Work item
Please find every line of the listing below where "right" occurs and copy it.

Stored data
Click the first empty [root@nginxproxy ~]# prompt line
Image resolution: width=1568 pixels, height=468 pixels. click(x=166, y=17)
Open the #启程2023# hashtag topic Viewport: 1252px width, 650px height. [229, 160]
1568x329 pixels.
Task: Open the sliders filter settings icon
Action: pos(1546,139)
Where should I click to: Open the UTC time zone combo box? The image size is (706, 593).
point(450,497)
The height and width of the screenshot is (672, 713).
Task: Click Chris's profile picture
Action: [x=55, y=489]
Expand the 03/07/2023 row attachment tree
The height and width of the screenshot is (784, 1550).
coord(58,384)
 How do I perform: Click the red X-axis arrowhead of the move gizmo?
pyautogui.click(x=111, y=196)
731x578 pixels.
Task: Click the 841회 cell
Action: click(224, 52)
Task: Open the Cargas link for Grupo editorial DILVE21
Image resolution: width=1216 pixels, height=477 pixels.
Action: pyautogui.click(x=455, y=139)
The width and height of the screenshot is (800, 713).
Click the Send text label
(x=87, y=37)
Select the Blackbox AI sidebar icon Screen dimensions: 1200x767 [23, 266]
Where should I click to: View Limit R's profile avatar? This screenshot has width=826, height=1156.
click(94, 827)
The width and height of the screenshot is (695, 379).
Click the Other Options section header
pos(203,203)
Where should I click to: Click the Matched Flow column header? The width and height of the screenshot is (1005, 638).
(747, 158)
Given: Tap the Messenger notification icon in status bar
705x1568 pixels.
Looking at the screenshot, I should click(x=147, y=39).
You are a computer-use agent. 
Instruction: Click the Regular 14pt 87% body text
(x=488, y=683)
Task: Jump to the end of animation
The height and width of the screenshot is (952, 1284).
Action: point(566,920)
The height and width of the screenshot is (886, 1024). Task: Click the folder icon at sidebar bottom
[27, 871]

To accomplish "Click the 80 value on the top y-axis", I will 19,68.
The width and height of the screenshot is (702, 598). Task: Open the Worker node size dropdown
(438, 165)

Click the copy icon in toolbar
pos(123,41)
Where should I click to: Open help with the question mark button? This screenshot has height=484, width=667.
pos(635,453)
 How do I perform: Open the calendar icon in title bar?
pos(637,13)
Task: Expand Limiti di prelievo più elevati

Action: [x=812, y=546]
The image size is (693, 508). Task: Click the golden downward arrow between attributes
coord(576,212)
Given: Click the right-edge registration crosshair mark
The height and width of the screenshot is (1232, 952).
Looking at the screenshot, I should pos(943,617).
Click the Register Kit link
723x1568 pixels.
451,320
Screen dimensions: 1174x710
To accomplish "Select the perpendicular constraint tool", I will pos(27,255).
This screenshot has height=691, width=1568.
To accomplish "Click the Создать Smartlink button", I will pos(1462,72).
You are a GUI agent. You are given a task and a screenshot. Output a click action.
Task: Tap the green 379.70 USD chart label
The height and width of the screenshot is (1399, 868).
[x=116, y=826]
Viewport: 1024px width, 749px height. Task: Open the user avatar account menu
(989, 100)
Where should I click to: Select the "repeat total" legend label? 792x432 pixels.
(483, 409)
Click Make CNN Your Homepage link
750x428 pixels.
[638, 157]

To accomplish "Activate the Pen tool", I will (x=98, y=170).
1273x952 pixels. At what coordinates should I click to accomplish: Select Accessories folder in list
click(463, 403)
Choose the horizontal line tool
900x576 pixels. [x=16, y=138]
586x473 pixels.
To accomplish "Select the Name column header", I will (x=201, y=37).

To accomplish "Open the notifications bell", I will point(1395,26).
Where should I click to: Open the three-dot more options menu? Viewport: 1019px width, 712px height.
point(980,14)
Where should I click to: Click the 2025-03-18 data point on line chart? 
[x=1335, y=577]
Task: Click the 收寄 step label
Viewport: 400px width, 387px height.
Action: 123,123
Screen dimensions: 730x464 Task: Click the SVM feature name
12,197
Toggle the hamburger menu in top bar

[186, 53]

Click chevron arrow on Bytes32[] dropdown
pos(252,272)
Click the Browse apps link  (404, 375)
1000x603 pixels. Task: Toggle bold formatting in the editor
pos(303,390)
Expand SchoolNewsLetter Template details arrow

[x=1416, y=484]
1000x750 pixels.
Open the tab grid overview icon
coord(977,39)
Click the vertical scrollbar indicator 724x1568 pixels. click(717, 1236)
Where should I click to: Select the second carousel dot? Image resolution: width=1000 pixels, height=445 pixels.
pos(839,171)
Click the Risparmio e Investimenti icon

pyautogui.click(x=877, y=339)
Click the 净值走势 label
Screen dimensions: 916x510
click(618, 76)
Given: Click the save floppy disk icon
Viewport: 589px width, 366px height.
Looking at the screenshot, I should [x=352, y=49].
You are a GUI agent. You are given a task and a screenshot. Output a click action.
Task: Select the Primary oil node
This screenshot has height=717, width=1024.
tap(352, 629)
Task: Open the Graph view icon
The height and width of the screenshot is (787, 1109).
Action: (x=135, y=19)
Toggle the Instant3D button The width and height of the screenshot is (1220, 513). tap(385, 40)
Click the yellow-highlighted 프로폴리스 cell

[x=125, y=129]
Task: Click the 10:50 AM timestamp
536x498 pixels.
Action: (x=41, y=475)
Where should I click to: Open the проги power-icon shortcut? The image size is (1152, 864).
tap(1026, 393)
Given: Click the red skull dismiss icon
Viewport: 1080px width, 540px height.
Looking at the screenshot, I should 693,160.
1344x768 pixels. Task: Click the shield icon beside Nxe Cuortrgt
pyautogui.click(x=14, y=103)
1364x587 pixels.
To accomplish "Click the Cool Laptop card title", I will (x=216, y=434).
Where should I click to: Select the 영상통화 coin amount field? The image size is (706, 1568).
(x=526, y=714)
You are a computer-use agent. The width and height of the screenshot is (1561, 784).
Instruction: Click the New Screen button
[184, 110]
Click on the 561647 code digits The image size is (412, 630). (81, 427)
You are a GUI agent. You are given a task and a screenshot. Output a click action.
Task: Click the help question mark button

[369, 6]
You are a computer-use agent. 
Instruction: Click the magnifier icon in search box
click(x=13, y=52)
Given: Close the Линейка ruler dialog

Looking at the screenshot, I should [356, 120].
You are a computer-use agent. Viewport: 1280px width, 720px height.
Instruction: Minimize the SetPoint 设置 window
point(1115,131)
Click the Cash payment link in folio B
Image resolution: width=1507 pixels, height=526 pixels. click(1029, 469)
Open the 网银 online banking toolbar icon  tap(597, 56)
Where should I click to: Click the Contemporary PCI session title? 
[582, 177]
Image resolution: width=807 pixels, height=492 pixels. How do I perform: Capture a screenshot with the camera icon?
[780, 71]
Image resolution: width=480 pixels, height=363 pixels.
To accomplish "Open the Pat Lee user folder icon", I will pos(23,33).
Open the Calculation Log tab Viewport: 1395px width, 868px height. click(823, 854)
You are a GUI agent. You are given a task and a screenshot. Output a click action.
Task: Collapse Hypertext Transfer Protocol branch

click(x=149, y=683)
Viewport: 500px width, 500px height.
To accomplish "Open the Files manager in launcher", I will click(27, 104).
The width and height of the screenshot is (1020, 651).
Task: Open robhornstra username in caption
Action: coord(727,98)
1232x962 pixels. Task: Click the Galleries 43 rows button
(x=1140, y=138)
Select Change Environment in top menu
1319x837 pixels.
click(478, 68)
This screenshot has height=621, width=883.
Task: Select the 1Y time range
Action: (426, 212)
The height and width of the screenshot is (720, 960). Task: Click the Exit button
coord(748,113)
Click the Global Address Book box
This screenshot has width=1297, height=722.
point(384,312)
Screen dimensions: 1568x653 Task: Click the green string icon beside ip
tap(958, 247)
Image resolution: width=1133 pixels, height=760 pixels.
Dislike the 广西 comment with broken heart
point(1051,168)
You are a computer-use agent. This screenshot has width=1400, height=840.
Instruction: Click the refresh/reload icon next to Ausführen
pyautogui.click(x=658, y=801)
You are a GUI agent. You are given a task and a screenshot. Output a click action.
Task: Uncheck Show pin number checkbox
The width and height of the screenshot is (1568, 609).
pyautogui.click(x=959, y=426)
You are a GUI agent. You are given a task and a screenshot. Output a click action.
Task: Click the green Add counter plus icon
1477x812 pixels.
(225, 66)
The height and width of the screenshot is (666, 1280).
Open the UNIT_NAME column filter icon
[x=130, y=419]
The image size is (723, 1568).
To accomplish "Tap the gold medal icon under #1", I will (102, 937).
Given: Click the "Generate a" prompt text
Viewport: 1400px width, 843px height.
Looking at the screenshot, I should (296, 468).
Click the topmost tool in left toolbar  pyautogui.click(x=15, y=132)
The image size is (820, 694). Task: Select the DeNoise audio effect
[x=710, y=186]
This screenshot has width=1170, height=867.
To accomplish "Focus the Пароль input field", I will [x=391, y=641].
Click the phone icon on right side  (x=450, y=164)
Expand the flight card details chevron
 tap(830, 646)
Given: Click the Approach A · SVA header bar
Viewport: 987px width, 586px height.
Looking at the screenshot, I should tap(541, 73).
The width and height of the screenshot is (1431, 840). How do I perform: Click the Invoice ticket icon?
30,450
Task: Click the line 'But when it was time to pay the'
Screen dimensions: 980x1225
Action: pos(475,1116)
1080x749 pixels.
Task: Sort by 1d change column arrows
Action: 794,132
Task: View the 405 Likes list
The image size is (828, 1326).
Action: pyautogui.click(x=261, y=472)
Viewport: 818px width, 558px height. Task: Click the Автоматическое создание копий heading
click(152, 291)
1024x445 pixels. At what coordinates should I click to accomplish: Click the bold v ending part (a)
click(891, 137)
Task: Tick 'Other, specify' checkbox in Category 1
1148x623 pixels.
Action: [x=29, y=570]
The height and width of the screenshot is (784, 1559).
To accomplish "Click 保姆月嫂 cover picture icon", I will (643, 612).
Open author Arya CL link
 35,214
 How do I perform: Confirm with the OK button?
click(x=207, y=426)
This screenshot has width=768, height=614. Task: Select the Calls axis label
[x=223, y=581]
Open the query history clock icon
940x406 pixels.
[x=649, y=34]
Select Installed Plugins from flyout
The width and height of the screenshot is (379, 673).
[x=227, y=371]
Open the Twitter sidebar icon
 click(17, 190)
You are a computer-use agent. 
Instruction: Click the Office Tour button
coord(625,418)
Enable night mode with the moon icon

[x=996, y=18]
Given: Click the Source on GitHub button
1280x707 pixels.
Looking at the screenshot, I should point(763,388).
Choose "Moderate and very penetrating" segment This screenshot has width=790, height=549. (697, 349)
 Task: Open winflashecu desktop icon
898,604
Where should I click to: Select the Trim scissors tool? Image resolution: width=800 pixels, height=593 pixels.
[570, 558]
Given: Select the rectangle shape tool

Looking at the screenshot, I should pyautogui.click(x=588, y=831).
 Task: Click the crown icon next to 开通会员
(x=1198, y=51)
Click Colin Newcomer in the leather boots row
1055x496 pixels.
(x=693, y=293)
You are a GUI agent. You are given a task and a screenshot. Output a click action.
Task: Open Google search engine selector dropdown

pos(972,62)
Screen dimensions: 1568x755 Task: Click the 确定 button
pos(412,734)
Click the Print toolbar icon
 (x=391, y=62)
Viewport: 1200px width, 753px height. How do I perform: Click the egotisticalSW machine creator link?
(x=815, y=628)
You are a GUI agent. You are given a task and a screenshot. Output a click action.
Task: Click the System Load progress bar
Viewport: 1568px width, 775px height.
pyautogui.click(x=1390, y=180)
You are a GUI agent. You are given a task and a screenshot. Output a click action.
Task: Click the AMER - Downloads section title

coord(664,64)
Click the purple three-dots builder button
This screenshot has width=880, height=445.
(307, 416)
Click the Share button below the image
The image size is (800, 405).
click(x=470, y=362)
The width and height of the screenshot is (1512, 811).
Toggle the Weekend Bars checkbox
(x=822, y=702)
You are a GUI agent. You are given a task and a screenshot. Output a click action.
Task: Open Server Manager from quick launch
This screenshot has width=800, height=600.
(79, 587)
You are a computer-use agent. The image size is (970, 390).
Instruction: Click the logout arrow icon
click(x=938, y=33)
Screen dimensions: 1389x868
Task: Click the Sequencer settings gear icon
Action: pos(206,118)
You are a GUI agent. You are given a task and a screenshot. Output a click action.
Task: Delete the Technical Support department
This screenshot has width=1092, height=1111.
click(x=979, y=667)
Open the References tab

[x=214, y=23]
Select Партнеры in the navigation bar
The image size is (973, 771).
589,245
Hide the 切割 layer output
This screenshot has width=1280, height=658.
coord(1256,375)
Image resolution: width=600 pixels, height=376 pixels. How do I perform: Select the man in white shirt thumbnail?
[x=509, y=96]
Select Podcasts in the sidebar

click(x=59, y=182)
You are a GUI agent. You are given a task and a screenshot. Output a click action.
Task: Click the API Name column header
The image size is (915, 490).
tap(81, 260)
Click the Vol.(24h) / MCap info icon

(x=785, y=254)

Response box
Given: Click the right-edge registration crosshair mark
Click the phone icon on right side  (x=450, y=164)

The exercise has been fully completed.